Running minikube dashboard command

  1. Minikube will enable the dashboard add‑on if needed, start a local HTTP proxy, and open your default browser to a URL similar to:

    http://127.0.0.1:58301/api/v1/namespaces/kubernetes-dashboard/services/http:kubernetes-dashboard:/proxy/
    
  2. In the Dashboard UI, make sure the namespace is set to default. On a fresh cluster, you will see a message like “There is nothing to display here” because no workloads are deployed yet.

Kubernetes Dashboard showing an empty default namespace

You can keep this dashboard open while you deploy workloads; it will update as new pods, deployments, and services are created.

To stop the proxy (but leave the cluster running), press Ctrl + C in the window where minikube dashboard is running.


Step 8 – Deploy Your First Application

To actually see something in the dashboard, let’s deploy a simple NGINX web server.

  1. Create a deployment:

    kubectl create deployment hello-nginx --image=nginx
    
  2. Expose the deployment as a service:

    kubectl expose deployment hello-nginx --type=NodePort --port=80
    
  3. Check resources:

    kubectl get pods
    kubectl get svc
    
  4. Refresh the Kubernetes Dashboard. You should now see your deployment, pods, and service in the default namespace.

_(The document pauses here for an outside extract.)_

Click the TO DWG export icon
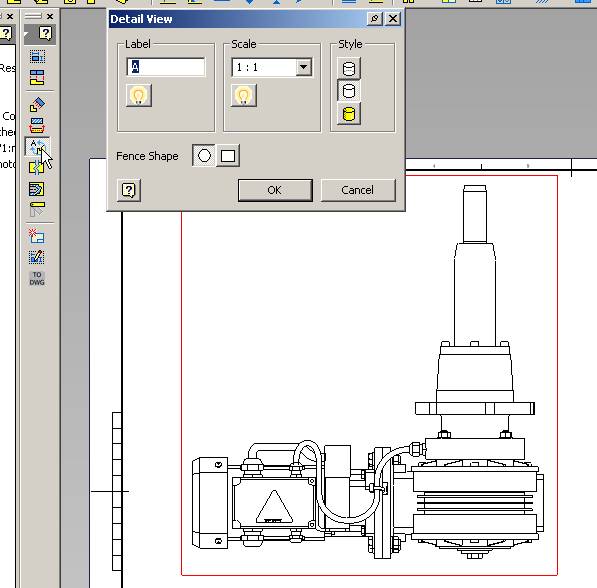Image resolution: width=597 pixels, height=588 pixels. click(x=37, y=278)

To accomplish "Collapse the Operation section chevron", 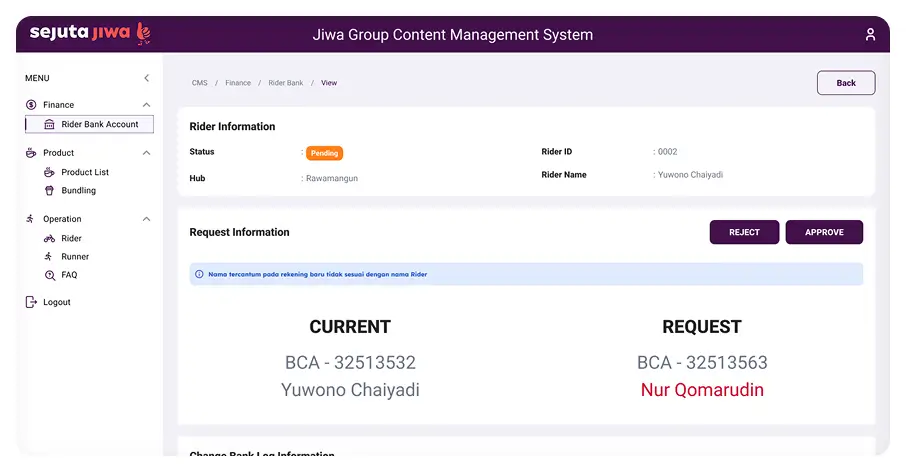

  5. To access the service from your browser, you can let Minikube open a tunnel to the NodePort:

    minikube service hello-nginx
    

Minikube will open the service URL in your browser so you can see the default NGINX welcome page.


Step 9 – Managing Your Minikube Cluster

Here are some useful day‑to‑day Minikube commands:

minikube status           # Show cluster status
minikube stop             # Gracefully stop the local cluster
minikube start            # Start it again (reuses existing files/images)
minikube delete           # Delete the cluster and all associated data
kubectl config get-contexts
kubectl config use-context minikube

These commands let you control the lifecycle of your local Kubernetes cluster without affecting other contexts or remote clusters.


Wrapping Up

You now have:

  • Docker Desktop running as your container runtime.
  • Minikube installed via Chocolatey and configured to use the Docker driver.
  • A working local Kubernetes cluster accessible via kubectl.
  • The Kubernetes Dashboard UI open in your browser for visual management.

This is a solid foundation for further Kubernetes learning, such as exploring namespaces, ConfigMaps, Secrets, deployments, and ingress, all from the comfort of your local machine.